Python numpy矩阵点积-意外结果

Python numpy矩阵点积-意外结果,python,numpy,floating-point,Python,Numpy,Floating Point,我有一个4x4矩阵和4x1向量。如果我手工计算点积(在excel中),我会得到不同的numpy结果值。我认为这与浮点值有关,但6.7E-3的差异似乎太大,不能仅仅是浮点误差?我错过了什么 隔离代码结果(见下文): [-3.24218399e-06 1.73591630e-04-3.49611749e+04 1.90697291e+05] 使用手动计算(excel): [-1.04791731E-11 7.08581638E-10-3.49611670E+04 1.90697275E+05] 矩阵

我有一个4x4矩阵和4x1向量。如果我手工计算点积(在excel中),我会得到不同的numpy结果值。我认为这与浮点值有关,但6.7E-3的差异似乎太大,不能仅仅是浮点误差?我错过了什么

隔离代码结果(见下文):

[-3.24218399e-06 1.73591630e-04-3.49611749e+04 1.90697291e+05]

使用手动计算(excel):

[-1.04791731E-11 7.08581638E-10-3.49611670E+04 1.90697275E+05]

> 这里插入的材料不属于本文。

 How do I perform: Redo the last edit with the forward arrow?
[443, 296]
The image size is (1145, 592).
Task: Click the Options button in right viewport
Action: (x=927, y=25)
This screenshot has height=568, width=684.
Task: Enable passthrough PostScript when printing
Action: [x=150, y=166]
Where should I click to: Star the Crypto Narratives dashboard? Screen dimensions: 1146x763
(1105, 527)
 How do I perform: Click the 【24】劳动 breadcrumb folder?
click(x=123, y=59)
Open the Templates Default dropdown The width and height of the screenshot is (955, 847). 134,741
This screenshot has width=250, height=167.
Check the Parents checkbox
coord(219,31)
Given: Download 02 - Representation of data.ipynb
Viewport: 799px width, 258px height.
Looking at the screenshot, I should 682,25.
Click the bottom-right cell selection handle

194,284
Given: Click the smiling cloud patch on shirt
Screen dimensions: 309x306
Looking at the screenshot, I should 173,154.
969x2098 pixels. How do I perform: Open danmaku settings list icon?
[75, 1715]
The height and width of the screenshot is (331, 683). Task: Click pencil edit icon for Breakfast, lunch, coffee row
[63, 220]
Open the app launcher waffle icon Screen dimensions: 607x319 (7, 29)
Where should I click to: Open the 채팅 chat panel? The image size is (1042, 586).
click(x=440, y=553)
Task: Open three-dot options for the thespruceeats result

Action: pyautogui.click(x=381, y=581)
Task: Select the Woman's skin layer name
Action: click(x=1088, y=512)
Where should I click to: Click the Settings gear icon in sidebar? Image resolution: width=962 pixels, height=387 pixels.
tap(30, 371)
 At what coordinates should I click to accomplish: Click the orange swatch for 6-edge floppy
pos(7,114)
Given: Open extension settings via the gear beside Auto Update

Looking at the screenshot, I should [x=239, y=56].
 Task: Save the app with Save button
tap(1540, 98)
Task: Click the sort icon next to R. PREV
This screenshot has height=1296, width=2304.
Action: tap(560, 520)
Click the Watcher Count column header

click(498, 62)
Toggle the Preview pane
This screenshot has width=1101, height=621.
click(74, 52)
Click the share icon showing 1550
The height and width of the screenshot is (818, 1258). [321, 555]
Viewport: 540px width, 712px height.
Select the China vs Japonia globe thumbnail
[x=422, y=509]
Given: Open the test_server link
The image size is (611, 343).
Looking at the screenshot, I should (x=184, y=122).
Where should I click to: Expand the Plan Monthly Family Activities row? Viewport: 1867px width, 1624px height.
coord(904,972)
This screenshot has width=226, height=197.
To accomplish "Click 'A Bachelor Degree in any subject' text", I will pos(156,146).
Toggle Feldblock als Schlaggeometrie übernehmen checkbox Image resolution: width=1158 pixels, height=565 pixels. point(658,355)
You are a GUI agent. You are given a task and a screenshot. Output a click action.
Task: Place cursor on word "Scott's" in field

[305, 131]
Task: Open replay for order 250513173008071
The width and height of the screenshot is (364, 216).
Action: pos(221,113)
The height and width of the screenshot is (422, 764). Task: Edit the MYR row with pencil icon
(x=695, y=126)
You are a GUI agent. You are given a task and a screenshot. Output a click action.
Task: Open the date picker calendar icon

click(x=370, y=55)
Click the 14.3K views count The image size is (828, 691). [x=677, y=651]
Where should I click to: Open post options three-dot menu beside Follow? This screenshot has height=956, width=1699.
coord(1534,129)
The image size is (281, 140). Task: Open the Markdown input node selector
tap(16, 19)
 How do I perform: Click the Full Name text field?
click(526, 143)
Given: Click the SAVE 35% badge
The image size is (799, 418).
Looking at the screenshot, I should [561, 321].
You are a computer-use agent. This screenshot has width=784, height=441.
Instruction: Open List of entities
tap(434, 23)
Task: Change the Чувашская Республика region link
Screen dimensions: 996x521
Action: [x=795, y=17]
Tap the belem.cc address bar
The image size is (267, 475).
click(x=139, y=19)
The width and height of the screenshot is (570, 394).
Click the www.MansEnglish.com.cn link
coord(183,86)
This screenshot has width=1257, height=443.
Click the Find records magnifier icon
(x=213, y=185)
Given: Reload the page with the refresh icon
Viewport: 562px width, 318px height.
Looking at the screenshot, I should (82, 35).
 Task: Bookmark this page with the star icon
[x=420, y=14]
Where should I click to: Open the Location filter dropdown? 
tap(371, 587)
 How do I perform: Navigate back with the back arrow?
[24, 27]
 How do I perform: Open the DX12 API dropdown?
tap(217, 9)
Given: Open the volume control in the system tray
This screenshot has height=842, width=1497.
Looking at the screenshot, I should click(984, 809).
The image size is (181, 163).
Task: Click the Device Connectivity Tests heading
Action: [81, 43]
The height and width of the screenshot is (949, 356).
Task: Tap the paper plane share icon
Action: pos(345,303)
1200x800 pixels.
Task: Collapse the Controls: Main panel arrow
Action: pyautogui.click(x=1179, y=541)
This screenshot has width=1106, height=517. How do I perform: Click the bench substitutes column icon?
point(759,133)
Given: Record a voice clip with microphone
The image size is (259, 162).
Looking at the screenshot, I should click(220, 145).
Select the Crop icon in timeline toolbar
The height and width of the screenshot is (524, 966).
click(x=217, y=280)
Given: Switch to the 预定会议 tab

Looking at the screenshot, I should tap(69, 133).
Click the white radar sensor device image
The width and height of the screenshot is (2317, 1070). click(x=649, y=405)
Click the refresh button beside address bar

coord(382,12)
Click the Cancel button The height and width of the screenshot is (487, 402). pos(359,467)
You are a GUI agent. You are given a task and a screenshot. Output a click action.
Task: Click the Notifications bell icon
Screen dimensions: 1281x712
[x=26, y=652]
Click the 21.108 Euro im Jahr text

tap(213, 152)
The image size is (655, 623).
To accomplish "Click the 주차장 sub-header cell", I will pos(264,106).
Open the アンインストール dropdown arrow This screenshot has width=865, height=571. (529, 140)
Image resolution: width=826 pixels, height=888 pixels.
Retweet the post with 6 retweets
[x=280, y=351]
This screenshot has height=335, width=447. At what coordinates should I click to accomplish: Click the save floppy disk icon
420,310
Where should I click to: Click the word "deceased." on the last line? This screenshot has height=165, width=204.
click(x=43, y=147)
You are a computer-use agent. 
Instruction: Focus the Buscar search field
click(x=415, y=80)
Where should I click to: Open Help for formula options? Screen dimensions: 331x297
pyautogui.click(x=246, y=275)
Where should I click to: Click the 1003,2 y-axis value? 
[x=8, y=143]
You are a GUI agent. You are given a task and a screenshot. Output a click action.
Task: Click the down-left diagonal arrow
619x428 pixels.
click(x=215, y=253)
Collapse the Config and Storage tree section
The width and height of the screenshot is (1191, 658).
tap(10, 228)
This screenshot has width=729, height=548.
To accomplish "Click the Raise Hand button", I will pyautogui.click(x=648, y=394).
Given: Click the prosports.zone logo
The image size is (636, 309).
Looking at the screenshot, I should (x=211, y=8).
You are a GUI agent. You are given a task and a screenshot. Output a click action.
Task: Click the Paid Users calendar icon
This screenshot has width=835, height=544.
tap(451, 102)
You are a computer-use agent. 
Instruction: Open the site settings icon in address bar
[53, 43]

矩阵的输入值是从代码中提取的,我在代码中进行相同的计算。结果是:

[-2.09037901e-04 6.77221033e-03-3.49612277e+04 1.90697438e+05]

隔离输入值:

import numpy as np

arrX1 = np.array([
[-2.18181817e+01, 1.78512395e+03,-5.84222383e+04, 7.43555757e+05],
[ 8.92561977e+02,-6.81592780e+04, 2.07133390e+06,-2.43345520e+07],
[-9.73703971e+03, 6.90444632e+05,-1.96993992e+07, 2.21223199e+08],
[ 3.09814899e+04,-2.02787933e+06, 5.53057997e+07,-6.03335995e+08]],
dtype=np.float64)

arrX2 = np.array([0,-1.97479339E+00,-1.20681818E-01,-4.74107143E-03],dtype=np.float64)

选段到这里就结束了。